→ **Exercise**
Beginning with the first line of the entries below, quote each line until you reach and include the line with "Play the Clase".

[Working data Boundary: Start]

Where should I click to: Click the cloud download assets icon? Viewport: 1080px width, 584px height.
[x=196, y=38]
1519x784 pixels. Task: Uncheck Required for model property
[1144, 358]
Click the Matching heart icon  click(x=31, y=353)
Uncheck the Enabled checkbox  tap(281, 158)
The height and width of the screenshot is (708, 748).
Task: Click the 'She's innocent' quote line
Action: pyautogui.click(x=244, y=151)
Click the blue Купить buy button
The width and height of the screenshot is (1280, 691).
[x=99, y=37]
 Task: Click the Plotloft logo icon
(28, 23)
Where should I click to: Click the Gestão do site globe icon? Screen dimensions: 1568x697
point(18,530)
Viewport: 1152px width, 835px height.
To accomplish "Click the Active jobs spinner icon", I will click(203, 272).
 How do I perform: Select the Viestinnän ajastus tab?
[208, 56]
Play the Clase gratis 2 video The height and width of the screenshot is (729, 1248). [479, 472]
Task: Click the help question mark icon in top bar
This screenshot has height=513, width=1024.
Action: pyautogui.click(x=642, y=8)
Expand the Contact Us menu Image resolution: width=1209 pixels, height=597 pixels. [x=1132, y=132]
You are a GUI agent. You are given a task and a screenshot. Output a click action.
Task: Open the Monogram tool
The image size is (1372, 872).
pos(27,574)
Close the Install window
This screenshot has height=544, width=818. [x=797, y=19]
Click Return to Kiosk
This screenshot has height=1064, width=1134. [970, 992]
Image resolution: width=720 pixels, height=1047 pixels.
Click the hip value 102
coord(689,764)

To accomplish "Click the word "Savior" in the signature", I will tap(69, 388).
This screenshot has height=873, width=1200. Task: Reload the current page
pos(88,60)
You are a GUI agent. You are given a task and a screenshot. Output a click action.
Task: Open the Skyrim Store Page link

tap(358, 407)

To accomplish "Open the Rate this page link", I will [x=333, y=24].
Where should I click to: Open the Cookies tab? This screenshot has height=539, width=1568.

[Working data Boundary: End]

→ **Answer box**
Where should I click to: Click the cloud download assets icon? Viewport: 1080px width, 584px height.
[x=196, y=38]
1519x784 pixels. Task: Uncheck Required for model property
[1144, 358]
Click the Matching heart icon  click(x=31, y=353)
Uncheck the Enabled checkbox  tap(281, 158)
The height and width of the screenshot is (708, 748).
Task: Click the 'She's innocent' quote line
Action: pyautogui.click(x=244, y=151)
Click the blue Купить buy button
The width and height of the screenshot is (1280, 691).
[x=99, y=37]
 Task: Click the Plotloft logo icon
(28, 23)
Where should I click to: Click the Gestão do site globe icon? Screen dimensions: 1568x697
point(18,530)
Viewport: 1152px width, 835px height.
To accomplish "Click the Active jobs spinner icon", I will click(203, 272).
 How do I perform: Select the Viestinnän ajastus tab?
[208, 56]
Play the Clase gratis 2 video The height and width of the screenshot is (729, 1248). [479, 472]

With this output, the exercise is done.